Whether tax-free, rental or business — the classification decides your tax but isn’t obvious. Restio helps:

  • Classify — describe how and how often you rent, and Restio tells you which category you fall into.
  • Find costs — photograph receipts; Restio assigns the proportional expenses.
  • Instant answers — ask in English or German: “Is my Airbnb rental a business?” or “What can I offset against the income?”

For distinguishing business status and the VAT, a tax advisor helps — Restio prepares your figures so the question is quickly settled.

Airbnb is convenient extra income — but not tax-free. Since DAC7, the tax office sees your income anyway. Those who know the €520 threshold, the business line and the deductible costs rent out relaxed and correctly. The basics are explained by the Federal Ministry of Finance.

Restio

Tax tips on your phone

Restio finds deductions you didn't know existed.

Frequently Asked Questions

Do I have to tax Airbnb income?

Yes. Income from short-term rental is generally taxable — usually as rental income (Vermietung und Verpachtung). An exception applies only to occasional rental of temporarily used living space: if this income stays below €520 a year, it can remain tax-free for simplicity.

When does the rental become a business?

If you rent out not just the space but offer hotel-like extra services — such as daily cleaning, breakfast, laundry — or rent on a large scale, the tax office may assume business income. Then trade tax applies on top and different obligations apply.

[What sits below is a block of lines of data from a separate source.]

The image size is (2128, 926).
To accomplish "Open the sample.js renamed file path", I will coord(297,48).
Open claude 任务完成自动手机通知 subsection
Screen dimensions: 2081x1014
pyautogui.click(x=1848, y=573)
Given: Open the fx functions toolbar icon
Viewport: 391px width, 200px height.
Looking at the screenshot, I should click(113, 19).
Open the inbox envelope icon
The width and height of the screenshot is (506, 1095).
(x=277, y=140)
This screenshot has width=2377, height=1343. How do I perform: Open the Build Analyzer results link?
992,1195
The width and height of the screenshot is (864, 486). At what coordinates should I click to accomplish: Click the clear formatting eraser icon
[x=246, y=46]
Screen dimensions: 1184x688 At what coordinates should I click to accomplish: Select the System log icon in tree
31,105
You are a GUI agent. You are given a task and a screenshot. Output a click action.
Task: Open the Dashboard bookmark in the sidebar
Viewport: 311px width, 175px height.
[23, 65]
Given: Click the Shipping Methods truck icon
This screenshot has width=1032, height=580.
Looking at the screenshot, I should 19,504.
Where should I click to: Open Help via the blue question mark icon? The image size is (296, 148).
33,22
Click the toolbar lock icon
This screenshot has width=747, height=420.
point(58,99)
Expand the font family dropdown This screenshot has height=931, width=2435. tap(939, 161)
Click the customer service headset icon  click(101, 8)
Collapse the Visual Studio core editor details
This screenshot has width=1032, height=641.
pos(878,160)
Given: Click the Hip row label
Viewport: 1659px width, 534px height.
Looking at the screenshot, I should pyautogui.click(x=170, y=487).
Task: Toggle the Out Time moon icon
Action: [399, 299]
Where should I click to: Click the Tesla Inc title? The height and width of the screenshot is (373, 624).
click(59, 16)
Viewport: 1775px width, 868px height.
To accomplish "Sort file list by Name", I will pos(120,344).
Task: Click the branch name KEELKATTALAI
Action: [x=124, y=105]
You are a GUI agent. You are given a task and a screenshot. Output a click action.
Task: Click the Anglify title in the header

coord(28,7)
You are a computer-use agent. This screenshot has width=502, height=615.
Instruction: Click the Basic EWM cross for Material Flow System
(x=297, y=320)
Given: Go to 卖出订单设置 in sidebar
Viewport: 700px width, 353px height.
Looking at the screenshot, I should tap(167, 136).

Do I have to pay VAT on Airbnb income?

Short-term accommodation is VAT-liable. If you stay below the small-business threshold, you can use the small-business rule and show no VAT. If you exceed it, the accommodation is taxed at the reduced rate, extra services partly at the standard rate.

Does Airbnb report my income to the tax office?

Yes. Since the DAC7 directive, platforms like Airbnb and Booking.com must automatically report their hosts' income to the tax authorities. The tax office cross-checks this data against your tax return — so not declaring it stands out.